### About this exercise
Give back every record word for word, but keep the pictures out.
**** Supplied records ****
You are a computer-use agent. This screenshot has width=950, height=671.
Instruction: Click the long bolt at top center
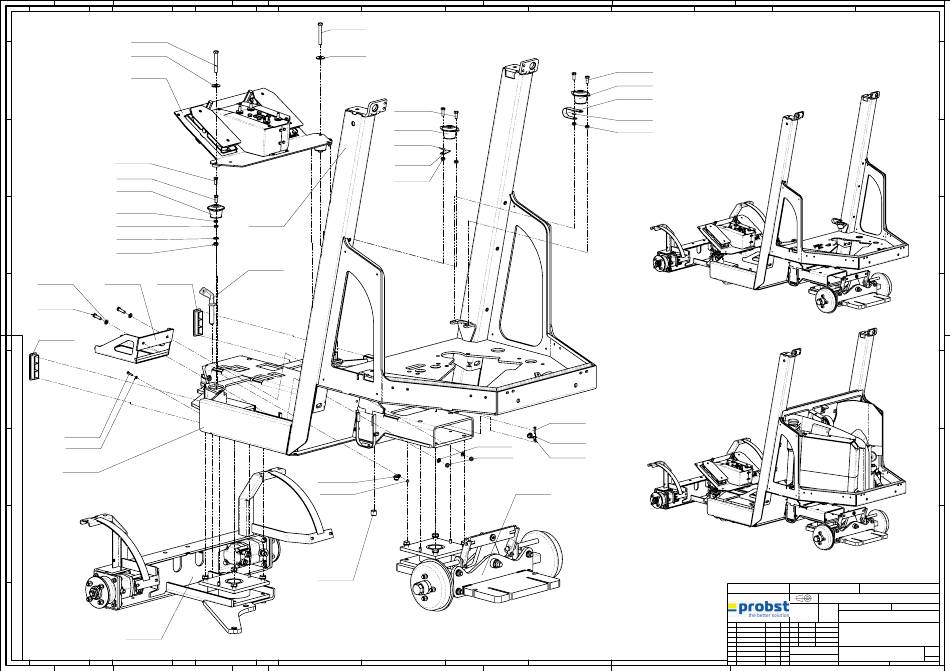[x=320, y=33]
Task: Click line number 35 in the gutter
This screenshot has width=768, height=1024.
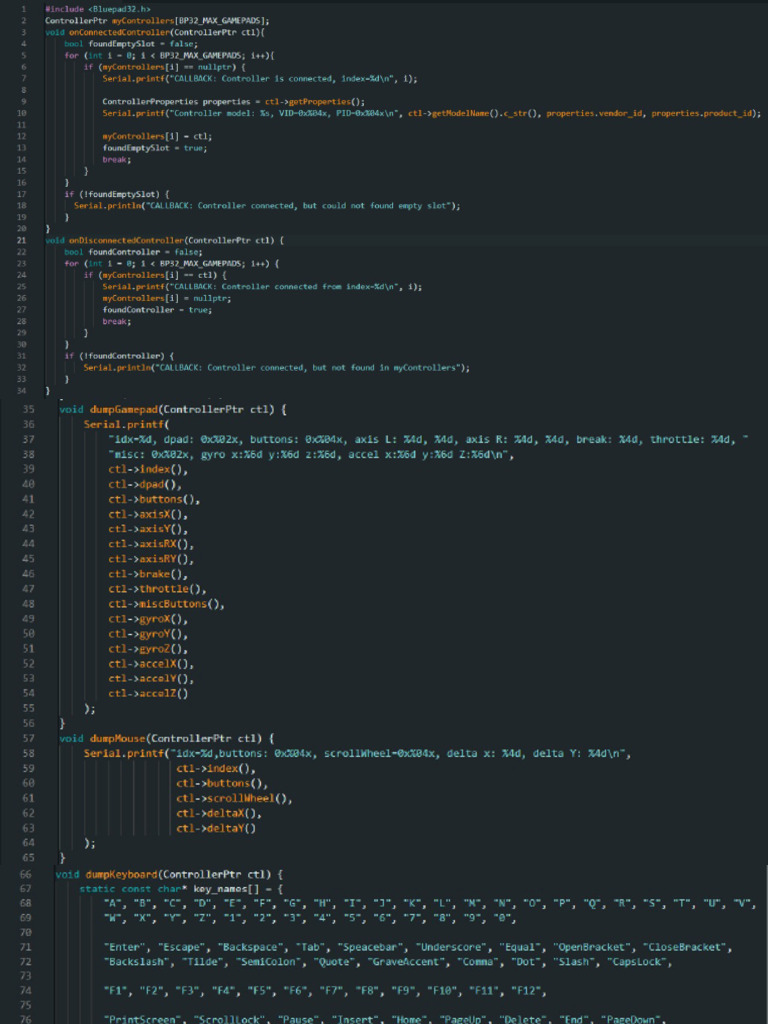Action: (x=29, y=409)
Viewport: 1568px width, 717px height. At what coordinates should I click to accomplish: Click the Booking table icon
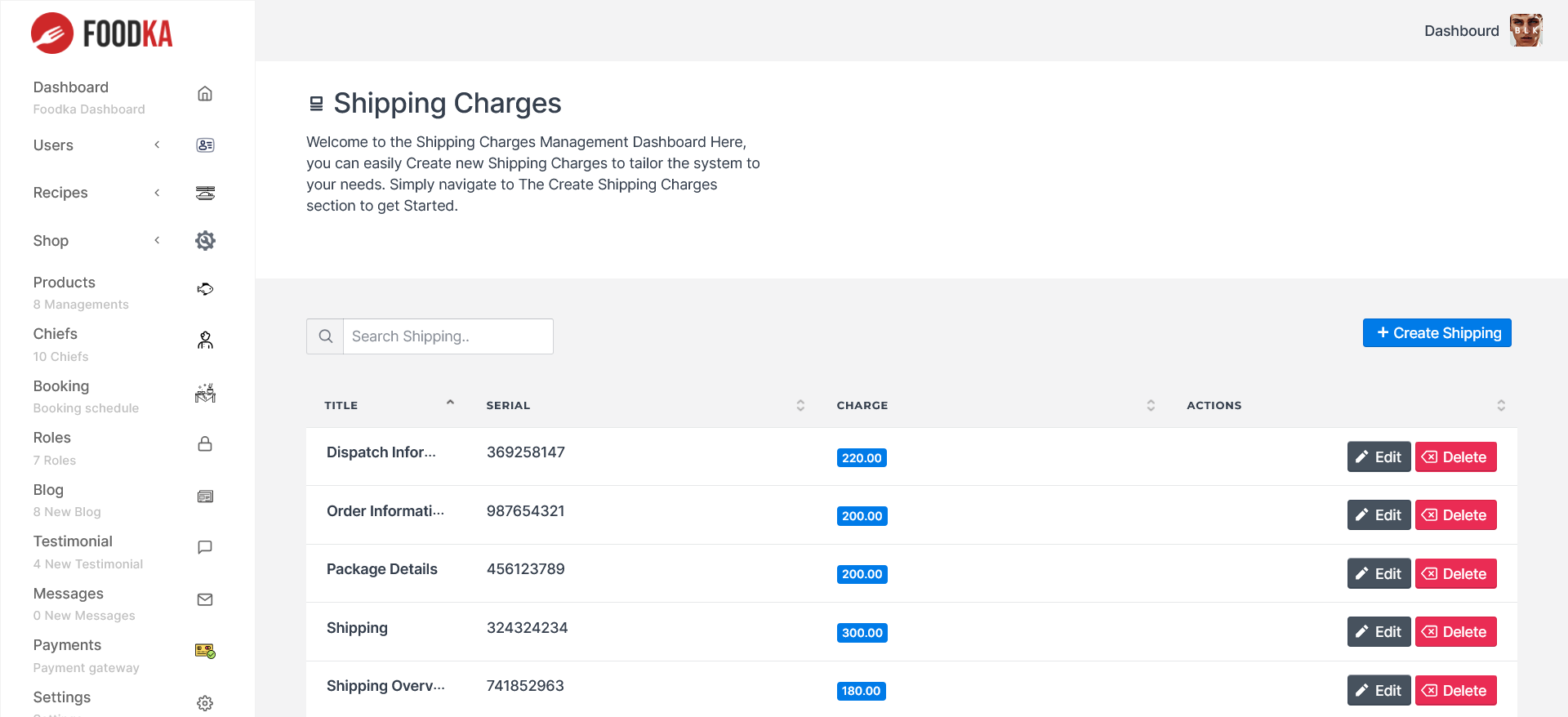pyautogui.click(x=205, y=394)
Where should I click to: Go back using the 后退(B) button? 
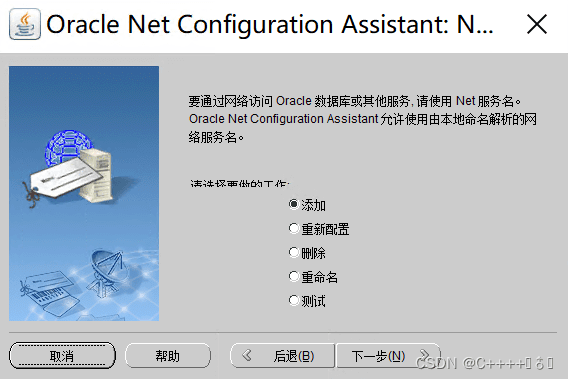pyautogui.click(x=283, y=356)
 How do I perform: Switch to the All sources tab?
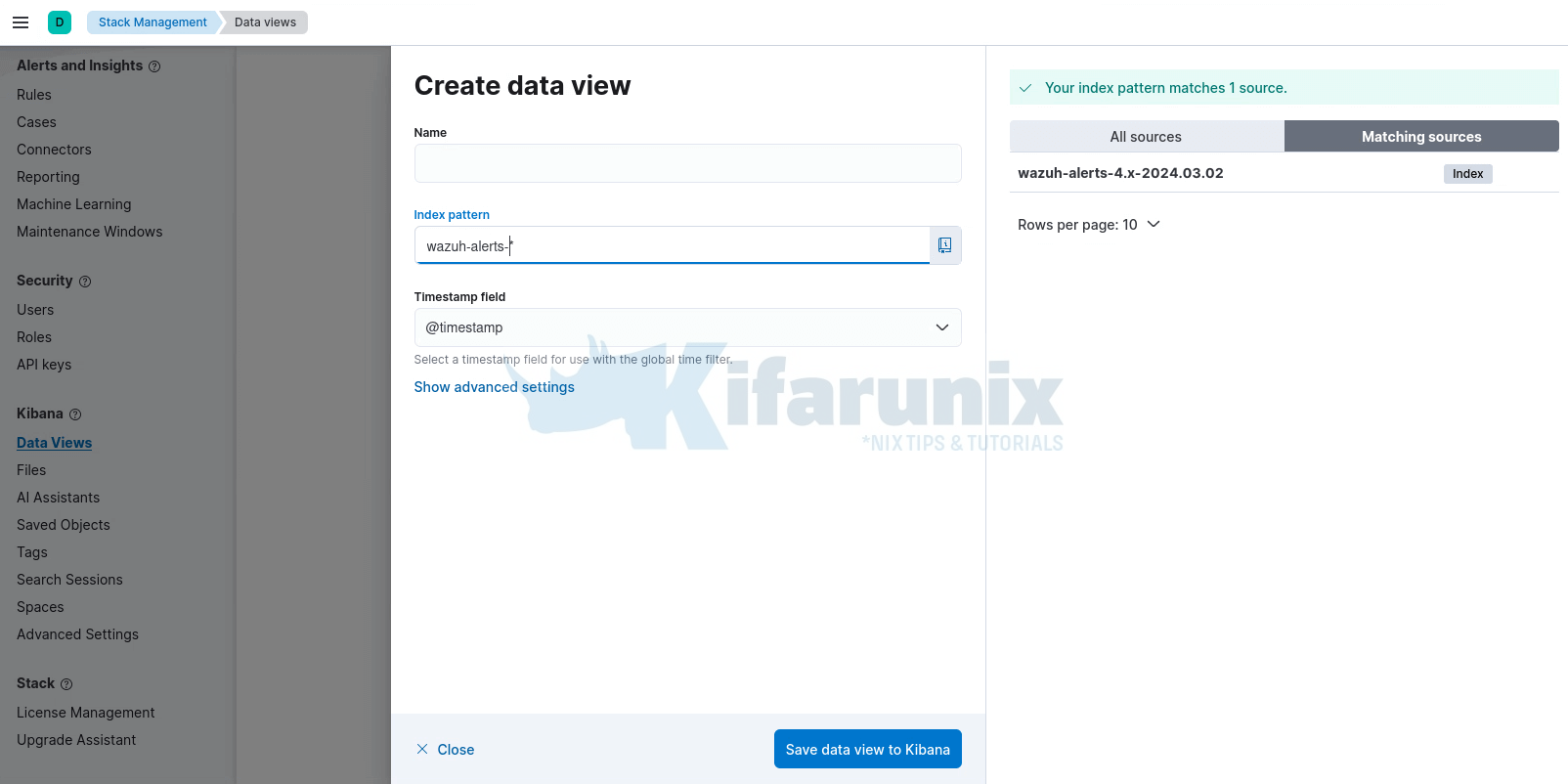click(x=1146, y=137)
****
### Finished task
You are a computer-use agent. This screenshot has width=950, height=671.
Instruction: Click the long bolt at top center
[x=320, y=33]
Task: Click line number 35 in the gutter
This screenshot has width=768, height=1024.
Action: (x=29, y=409)
Viewport: 1568px width, 717px height. At what coordinates should I click to accomplish: Click the Booking table icon
pyautogui.click(x=205, y=394)
Where should I click to: Go back using the 后退(B) button? 
pyautogui.click(x=283, y=356)
 How do I perform: Switch to the All sources tab?
click(x=1146, y=137)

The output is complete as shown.